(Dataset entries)

***

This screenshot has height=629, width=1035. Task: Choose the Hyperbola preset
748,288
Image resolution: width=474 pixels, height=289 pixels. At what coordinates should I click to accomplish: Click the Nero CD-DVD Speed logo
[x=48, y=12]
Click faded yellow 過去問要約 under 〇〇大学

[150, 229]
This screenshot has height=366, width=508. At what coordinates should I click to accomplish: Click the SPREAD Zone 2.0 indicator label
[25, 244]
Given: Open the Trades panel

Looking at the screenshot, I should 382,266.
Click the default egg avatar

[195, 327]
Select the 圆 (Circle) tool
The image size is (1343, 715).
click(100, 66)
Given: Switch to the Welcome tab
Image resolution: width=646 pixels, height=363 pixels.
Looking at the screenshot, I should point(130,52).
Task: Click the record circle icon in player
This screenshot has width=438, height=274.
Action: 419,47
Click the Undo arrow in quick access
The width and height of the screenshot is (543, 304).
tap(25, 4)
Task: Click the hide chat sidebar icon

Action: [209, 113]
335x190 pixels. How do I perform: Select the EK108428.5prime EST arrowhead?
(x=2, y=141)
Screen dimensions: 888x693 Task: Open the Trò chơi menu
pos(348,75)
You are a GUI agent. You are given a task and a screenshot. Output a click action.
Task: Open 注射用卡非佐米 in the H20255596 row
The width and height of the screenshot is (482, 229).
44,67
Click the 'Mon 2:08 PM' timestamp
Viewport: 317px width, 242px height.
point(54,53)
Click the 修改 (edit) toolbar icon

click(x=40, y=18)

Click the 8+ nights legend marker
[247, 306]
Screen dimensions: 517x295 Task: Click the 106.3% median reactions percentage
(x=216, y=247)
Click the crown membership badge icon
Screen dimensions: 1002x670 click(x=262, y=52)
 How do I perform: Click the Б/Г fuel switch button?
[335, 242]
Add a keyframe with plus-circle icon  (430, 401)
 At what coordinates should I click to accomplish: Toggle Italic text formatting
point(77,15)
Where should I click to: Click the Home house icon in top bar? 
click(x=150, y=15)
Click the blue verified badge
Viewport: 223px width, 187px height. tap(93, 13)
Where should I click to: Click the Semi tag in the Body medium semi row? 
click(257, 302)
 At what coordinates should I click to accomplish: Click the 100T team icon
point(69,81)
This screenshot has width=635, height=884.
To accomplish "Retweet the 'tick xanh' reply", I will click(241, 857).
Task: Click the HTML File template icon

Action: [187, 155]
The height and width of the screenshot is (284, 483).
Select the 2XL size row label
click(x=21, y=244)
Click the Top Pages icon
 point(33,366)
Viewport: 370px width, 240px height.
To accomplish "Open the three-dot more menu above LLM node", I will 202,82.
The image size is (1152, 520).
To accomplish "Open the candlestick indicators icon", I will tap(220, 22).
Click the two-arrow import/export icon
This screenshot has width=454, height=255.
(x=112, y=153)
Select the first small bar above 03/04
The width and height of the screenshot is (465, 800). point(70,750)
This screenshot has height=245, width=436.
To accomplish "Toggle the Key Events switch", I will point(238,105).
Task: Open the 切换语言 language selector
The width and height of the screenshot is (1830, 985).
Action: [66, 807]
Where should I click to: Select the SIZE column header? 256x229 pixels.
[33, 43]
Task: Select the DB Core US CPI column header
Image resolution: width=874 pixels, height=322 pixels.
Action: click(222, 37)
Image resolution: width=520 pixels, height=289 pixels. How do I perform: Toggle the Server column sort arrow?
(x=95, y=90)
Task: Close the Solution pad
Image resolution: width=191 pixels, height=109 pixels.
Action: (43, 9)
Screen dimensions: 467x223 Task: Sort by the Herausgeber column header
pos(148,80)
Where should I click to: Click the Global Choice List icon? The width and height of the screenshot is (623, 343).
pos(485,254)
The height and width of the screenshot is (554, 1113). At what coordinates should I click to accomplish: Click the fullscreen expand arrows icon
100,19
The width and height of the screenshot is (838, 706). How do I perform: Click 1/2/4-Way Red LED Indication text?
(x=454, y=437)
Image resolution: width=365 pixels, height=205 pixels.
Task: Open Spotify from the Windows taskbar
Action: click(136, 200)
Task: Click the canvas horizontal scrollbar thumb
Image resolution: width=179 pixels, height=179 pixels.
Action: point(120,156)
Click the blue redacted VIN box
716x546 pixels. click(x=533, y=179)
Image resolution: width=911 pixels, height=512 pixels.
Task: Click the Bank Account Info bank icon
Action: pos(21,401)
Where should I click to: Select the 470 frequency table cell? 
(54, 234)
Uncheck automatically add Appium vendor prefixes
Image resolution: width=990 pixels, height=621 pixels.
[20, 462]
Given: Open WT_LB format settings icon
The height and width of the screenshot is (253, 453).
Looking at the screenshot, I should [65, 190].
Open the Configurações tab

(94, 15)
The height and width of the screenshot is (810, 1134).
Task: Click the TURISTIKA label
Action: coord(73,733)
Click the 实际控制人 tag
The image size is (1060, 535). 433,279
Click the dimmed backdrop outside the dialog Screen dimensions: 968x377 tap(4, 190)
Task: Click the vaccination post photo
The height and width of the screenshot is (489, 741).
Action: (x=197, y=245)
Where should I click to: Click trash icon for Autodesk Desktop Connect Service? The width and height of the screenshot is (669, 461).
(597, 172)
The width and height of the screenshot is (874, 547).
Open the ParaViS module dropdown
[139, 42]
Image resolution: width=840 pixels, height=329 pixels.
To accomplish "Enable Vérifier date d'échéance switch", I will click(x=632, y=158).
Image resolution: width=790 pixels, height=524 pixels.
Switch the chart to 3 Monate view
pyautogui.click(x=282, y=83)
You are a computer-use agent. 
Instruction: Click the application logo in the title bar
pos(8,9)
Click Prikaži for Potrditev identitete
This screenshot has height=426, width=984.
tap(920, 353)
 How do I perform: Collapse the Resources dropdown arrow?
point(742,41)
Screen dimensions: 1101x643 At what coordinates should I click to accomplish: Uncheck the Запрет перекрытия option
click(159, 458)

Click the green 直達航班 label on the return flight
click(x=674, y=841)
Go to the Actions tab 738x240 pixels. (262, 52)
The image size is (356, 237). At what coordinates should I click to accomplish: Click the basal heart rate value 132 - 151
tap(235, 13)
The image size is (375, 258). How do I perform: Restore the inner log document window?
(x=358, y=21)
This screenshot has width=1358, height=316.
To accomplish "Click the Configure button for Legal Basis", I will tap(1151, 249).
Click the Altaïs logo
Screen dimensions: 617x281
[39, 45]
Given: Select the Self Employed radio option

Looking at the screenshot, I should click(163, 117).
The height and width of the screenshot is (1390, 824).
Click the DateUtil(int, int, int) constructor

***

What you need to do:
Copy the data word for word.

Answer below:
This screenshot has height=629, width=1035. Task: Choose the Hyperbola preset
748,288
Image resolution: width=474 pixels, height=289 pixels. At what coordinates should I click to accomplish: Click the Nero CD-DVD Speed logo
[x=48, y=12]
Click faded yellow 過去問要約 under 〇〇大学

[150, 229]
This screenshot has height=366, width=508. At what coordinates should I click to accomplish: Click the SPREAD Zone 2.0 indicator label
[25, 244]
Given: Open the Trades panel

Looking at the screenshot, I should 382,266.
Click the default egg avatar

[195, 327]
Select the 圆 (Circle) tool
The image size is (1343, 715).
click(100, 66)
Given: Switch to the Welcome tab
Image resolution: width=646 pixels, height=363 pixels.
Looking at the screenshot, I should point(130,52).
Task: Click the record circle icon in player
This screenshot has width=438, height=274.
Action: 419,47
Click the Undo arrow in quick access
The width and height of the screenshot is (543, 304).
tap(25, 4)
Task: Click the hide chat sidebar icon

Action: [209, 113]
335x190 pixels. How do I perform: Select the EK108428.5prime EST arrowhead?
(x=2, y=141)
Screen dimensions: 888x693 Task: Open the Trò chơi menu
pos(348,75)
You are a GUI agent. You are given a task and a screenshot. Output a click action.
Task: Open 注射用卡非佐米 in the H20255596 row
The width and height of the screenshot is (482, 229).
44,67
Click the 'Mon 2:08 PM' timestamp
Viewport: 317px width, 242px height.
point(54,53)
Click the 修改 (edit) toolbar icon

click(x=40, y=18)

Click the 8+ nights legend marker
[247, 306]
Screen dimensions: 517x295 Task: Click the 106.3% median reactions percentage
(x=216, y=247)
Click the crown membership badge icon
Screen dimensions: 1002x670 click(x=262, y=52)
 How do I perform: Click the Б/Г fuel switch button?
[335, 242]
Add a keyframe with plus-circle icon  (430, 401)
 At what coordinates should I click to accomplish: Toggle Italic text formatting
point(77,15)
Where should I click to: Click the Home house icon in top bar? 
click(x=150, y=15)
Click the blue verified badge
Viewport: 223px width, 187px height. tap(93, 13)
Where should I click to: Click the Semi tag in the Body medium semi row? 
click(257, 302)
 At what coordinates should I click to accomplish: Click the 100T team icon
point(69,81)
This screenshot has width=635, height=884.
To accomplish "Retweet the 'tick xanh' reply", I will click(241, 857).
Task: Click the HTML File template icon

Action: [187, 155]
The height and width of the screenshot is (284, 483).
Select the 2XL size row label
click(x=21, y=244)
Click the Top Pages icon
 point(33,366)
Viewport: 370px width, 240px height.
To accomplish "Open the three-dot more menu above LLM node", I will 202,82.
The image size is (1152, 520).
To accomplish "Open the candlestick indicators icon", I will tap(220, 22).
Click the two-arrow import/export icon
This screenshot has width=454, height=255.
(x=112, y=153)
Select the first small bar above 03/04
The width and height of the screenshot is (465, 800). point(70,750)
This screenshot has height=245, width=436.
To accomplish "Toggle the Key Events switch", I will point(238,105).
Task: Open the 切换语言 language selector
The width and height of the screenshot is (1830, 985).
Action: [66, 807]
Where should I click to: Select the SIZE column header? 256x229 pixels.
[33, 43]
Task: Select the DB Core US CPI column header
Image resolution: width=874 pixels, height=322 pixels.
Action: click(222, 37)
Image resolution: width=520 pixels, height=289 pixels. How do I perform: Toggle the Server column sort arrow?
(x=95, y=90)
Task: Close the Solution pad
Image resolution: width=191 pixels, height=109 pixels.
Action: (43, 9)
Screen dimensions: 467x223 Task: Sort by the Herausgeber column header
pos(148,80)
Where should I click to: Click the Global Choice List icon? The width and height of the screenshot is (623, 343).
pos(485,254)
The height and width of the screenshot is (554, 1113). At what coordinates should I click to accomplish: Click the fullscreen expand arrows icon
100,19
The width and height of the screenshot is (838, 706). How do I perform: Click 1/2/4-Way Red LED Indication text?
(x=454, y=437)
Image resolution: width=365 pixels, height=205 pixels.
Task: Open Spotify from the Windows taskbar
Action: click(136, 200)
Task: Click the canvas horizontal scrollbar thumb
Image resolution: width=179 pixels, height=179 pixels.
Action: point(120,156)
Click the blue redacted VIN box
716x546 pixels. click(x=533, y=179)
Image resolution: width=911 pixels, height=512 pixels.
Task: Click the Bank Account Info bank icon
Action: pos(21,401)
Where should I click to: Select the 470 frequency table cell? 
(54, 234)
Uncheck automatically add Appium vendor prefixes
Image resolution: width=990 pixels, height=621 pixels.
[20, 462]
Given: Open WT_LB format settings icon
The height and width of the screenshot is (253, 453).
Looking at the screenshot, I should [65, 190].
Open the Configurações tab

(94, 15)
The height and width of the screenshot is (810, 1134).
Task: Click the TURISTIKA label
Action: coord(73,733)
Click the 实际控制人 tag
The image size is (1060, 535). 433,279
Click the dimmed backdrop outside the dialog Screen dimensions: 968x377 tap(4, 190)
Task: Click the vaccination post photo
The height and width of the screenshot is (489, 741).
Action: (x=197, y=245)
Where should I click to: Click trash icon for Autodesk Desktop Connect Service? The width and height of the screenshot is (669, 461).
(597, 172)
The width and height of the screenshot is (874, 547).
Open the ParaViS module dropdown
[139, 42]
Image resolution: width=840 pixels, height=329 pixels.
To accomplish "Enable Vérifier date d'échéance switch", I will click(x=632, y=158).
Image resolution: width=790 pixels, height=524 pixels.
Switch the chart to 3 Monate view
pyautogui.click(x=282, y=83)
You are a computer-use agent. 
Instruction: Click the application logo in the title bar
pos(8,9)
Click Prikaži for Potrditev identitete
This screenshot has height=426, width=984.
tap(920, 353)
 How do I perform: Collapse the Resources dropdown arrow?
point(742,41)
Screen dimensions: 1101x643 At what coordinates should I click to accomplish: Uncheck the Запрет перекрытия option
click(159, 458)

Click the green 直達航班 label on the return flight
click(x=674, y=841)
Go to the Actions tab 738x240 pixels. (262, 52)
The image size is (356, 237). At what coordinates should I click to accomplish: Click the basal heart rate value 132 - 151
tap(235, 13)
The image size is (375, 258). How do I perform: Restore the inner log document window?
(x=358, y=21)
This screenshot has width=1358, height=316.
To accomplish "Click the Configure button for Legal Basis", I will tap(1151, 249).
Click the Altaïs logo
Screen dimensions: 617x281
[39, 45]
Given: Select the Self Employed radio option

Looking at the screenshot, I should click(163, 117).
The height and width of the screenshot is (1390, 824).
Click the DateUtil(int, int, int) constructor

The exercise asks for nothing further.